特に必要な知識・能力はありません。生物、物理、化学の境界領域で研究を行っています。入学後、基礎から親切に指導しますので、現時点での知識、能力は特に問いません。

この研究で身につく能力

 生命活動に代表される複雑な現象を、分子レベルで理解するためには、生物に対する強い関心と、物理、化学の基礎的な知識が必要です。私どもの研究室では、以下の能力を身に付けてもらいたいと思い活動を行っています。

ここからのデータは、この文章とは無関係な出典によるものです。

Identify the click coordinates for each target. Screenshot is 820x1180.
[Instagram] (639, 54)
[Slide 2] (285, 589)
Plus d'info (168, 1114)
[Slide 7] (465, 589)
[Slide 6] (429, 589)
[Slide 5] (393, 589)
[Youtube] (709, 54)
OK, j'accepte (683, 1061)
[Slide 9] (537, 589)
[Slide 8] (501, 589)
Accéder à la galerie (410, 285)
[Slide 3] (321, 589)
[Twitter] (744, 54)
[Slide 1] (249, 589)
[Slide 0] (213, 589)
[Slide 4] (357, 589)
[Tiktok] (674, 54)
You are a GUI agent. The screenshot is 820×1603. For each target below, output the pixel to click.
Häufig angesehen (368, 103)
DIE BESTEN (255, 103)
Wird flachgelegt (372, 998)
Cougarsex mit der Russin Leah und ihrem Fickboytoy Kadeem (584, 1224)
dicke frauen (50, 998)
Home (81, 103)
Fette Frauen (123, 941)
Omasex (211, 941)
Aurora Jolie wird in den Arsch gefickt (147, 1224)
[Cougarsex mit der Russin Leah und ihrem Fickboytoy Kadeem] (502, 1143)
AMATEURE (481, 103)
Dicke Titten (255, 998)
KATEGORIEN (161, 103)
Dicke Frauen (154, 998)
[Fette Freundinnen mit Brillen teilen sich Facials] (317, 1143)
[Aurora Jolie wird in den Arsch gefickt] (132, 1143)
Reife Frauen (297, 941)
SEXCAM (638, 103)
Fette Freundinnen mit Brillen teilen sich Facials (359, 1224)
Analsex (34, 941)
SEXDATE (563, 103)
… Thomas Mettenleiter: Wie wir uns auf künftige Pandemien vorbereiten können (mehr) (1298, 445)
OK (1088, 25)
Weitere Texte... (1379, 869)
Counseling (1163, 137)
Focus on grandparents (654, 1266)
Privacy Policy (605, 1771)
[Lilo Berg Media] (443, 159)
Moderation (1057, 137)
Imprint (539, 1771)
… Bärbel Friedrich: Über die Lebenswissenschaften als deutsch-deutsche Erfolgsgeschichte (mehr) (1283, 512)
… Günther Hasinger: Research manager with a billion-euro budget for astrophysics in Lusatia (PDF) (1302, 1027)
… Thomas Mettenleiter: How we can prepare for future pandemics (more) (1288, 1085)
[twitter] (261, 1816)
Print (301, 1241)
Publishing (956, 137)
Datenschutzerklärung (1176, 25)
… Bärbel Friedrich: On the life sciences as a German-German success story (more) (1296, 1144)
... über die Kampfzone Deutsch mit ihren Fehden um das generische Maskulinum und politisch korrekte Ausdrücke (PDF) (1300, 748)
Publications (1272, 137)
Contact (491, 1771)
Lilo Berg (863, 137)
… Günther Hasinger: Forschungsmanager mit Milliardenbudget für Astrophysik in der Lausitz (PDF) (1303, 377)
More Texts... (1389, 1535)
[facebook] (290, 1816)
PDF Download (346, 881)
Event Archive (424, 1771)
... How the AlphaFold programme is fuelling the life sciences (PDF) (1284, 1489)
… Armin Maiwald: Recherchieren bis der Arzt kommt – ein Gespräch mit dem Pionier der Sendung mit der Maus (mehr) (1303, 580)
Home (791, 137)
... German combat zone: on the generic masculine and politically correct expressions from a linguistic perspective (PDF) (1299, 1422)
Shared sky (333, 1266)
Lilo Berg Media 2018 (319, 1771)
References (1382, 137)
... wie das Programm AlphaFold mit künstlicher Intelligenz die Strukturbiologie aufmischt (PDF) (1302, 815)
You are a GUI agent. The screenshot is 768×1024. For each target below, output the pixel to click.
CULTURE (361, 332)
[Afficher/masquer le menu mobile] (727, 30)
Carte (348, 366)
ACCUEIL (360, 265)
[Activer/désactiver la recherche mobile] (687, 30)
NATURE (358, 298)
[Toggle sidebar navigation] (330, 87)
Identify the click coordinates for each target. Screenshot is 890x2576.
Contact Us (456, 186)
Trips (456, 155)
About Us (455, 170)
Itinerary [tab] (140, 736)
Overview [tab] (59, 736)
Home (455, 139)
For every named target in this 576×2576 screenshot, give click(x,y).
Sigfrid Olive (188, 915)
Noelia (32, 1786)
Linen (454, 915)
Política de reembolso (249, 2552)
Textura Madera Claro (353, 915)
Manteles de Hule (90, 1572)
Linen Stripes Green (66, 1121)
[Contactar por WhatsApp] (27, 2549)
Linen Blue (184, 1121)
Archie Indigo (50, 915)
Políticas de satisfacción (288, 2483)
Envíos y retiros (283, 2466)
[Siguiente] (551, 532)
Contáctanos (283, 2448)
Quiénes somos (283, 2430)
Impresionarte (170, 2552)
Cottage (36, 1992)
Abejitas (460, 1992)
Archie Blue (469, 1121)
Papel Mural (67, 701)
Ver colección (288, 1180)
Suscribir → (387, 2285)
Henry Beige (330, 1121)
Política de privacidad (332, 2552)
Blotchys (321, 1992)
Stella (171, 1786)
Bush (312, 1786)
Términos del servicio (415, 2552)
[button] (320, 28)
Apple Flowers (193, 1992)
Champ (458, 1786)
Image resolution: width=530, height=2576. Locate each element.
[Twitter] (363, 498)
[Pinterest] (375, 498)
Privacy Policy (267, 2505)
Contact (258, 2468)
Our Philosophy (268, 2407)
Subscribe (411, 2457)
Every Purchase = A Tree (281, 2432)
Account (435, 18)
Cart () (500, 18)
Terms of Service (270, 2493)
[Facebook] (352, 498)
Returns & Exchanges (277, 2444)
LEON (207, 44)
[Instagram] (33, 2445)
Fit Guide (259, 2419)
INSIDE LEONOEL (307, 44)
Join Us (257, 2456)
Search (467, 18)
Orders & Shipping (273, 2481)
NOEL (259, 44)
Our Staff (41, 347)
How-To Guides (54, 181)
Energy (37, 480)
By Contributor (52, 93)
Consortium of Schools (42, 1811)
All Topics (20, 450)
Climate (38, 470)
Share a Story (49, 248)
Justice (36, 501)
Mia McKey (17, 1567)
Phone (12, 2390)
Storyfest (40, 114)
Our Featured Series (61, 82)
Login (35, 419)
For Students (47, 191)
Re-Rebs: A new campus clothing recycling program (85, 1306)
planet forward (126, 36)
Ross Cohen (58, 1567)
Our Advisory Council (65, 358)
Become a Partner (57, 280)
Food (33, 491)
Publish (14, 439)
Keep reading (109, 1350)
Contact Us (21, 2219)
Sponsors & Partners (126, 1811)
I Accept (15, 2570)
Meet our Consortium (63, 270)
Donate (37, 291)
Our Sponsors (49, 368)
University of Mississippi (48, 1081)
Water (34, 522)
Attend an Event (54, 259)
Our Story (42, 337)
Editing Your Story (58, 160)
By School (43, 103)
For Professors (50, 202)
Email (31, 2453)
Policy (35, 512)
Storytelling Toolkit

  1. 分子間の相互作用や自己組織化に関する現象を、基本的な化学・物理の法則に基づいて研究・解明する能力
  2. 分子レベルから組織・個体への階層性を意識しつつ生命現象を理解する能力
  3. 与えられた条件を基に、研究の方向性を決められる能力
  4. 研究成果を魅力的に一般人にも分かり易く伝える事ができる能力

【就職先企業・職種】 大学教員、国家、地方公務員(研究機関研究員)、化学、食品、化粧品、医薬品、精密機械関連研究職等

研究内容

takagi1.jpg
図.人工細胞膜上で観察される相分離構造の顕微鏡像(白線の長さは10μm)

 細胞膜は、単に細胞内外を区別するだけでなく、痛み、睡眠、興奮、鎮静など、さまざまな生理的な応答に関わると言われています。
 その細胞膜には、流動性の異なるドメイン構造(脂質ラフト)が存在し、生命活動に重要な役割を果たしていると考えられています。
 我々の研究室では、分子を自己組織化させて作成した人工細胞膜(細胞サイズリポソーム)と、実際に生きている細胞(免疫細胞や神経細胞)の両方を用いた実験系、さらに数理科学を駆使しシミュレーションを行う理論系の両面を駆使した、生物学、化学、物理学、数理科学の境界領域における先端的な研究プロジェクトが進行中です。

■脂質分子の電荷が引き起こす膜構造変化

 生体膜は負電荷を持つ脂質を含んでおり、細胞信号伝達、イオンの流出入、膜電位等に大きな影響を与えています。しかし、脂質分子の電荷が膜構造自体にどのような影響を与えているのかは明らかになっていません。中性脂質、荷電脂質を組み合わせてリポソームを調整し、共焦点レーザー顕微鏡や蛍光顕微鏡を用いて膜表面の相状態や膜の形状の観察・解析を行っています(図)。
 荷電脂質を膜組成に加えることで、中性脂質のみの組成とは大きく異なった相挙動が観察され、脂質分子の電荷が膜構造に大きな変化をもたらすことを明らかにしました。
 この実験手法を、さらに局所麻酔薬、冷感・温感剤など、さまざまな生理活性物質の機能解析にも役立てています。

■細胞膜ダイナミクスとシグナル伝達

 ヒトは約60兆個の細胞からできており、各部位を構成する細胞の種類によって、それぞれ固有の機能をもっています。これらの機能を発揮するために、細胞にはそれぞれ特有な生体膜からなる細胞小器官(オルガネラ)が備わっています。細胞のすべての膜系は、リン脂質の二分子膜構造を基本としており、透過性をもつ障壁として機能すると同時に、細胞の生命維持に必須の機能をもっています。 細胞膜の飽和脂質やコレステロールが豊富な秩序相からなるミクロドメイン構造である“ラフト”に注目し、その動的構造変化がもたらす細胞内シグナルへの影響を明らかにすることを目的としています。

■粗視化分子動力学シミュレーション

 実験では観察が難しい部分を補うために、理論的なモデルや計算機シミュレーションによる解析も行っています。
 理論モデルでは、熱力学的なアプローチに基づき自由エネルギーを計算し、相分離や膜形状の理解を進めています。実験が困難な非対称荷電脂質膜での相分離の挙動も計算により明らかにしました。
 分子動力学シミュレーションではリン脂質を粗視化することで計算コストを減らし大規模計算を行う手法を用いています。実験では観察できなかった、荷電脂質による膜形状の安定化機構もシミュレーションを用いることで明らかにすることができました。
 シミュレーションにより、脂質膜の相挙動・変形を理解するだけでなく、ゲスト分子などとの相互作用を明らかにすることも視野に入れて研究を進めています。

主な研究業績

  1. N. Shimokawa, M. Nagata, M. Takagi. Physical properties of the hybrid lipid POPC on micrometer-sized domains in mixed lipid membranes. Phys. Chem.Chem. Phys., 17, 20882-20888(2015)
  2. H.Himeno, N.Shimokawa, S.Komura, D.Andelman, T.Hamada, M. Takagi. Charge-induced phase separation in lipid membranes. Soft Matter 10, 7959 - 7967(2014)
  3. H. T. T. Phan, T. Hata, M. Morita, T. Yoda, T. Hamada, M. C. Vestergaard , M. Takagi. The effect of oxysterols on the interaction of Alzheimer’s amyloid beta with model membranes. BBA-Biomembrane, 1828,2487-2495(2013)

使用装置

レーザー共焦点顕微鏡
蛍光顕微鏡
原子間力顕微鏡
画像解析装置
細胞培養装置

研究室の指導方針

メンバー間の親密な雰囲気に基づいた、きめ細かく、親切な指導を以下の3点を心がけつつ行います。

 1. 教員と院生の距離感が近く、アットホームな雰囲気を常に創り出します。
 2. 研究に関する知識・技術などの基礎能力については、早い段階からきめ細かく指導します。
 3. 実験結果を出すだけでなく、「思考力、判断力、表現力」など、社会に出て必要となる能力にも重点を置いた指導をしています。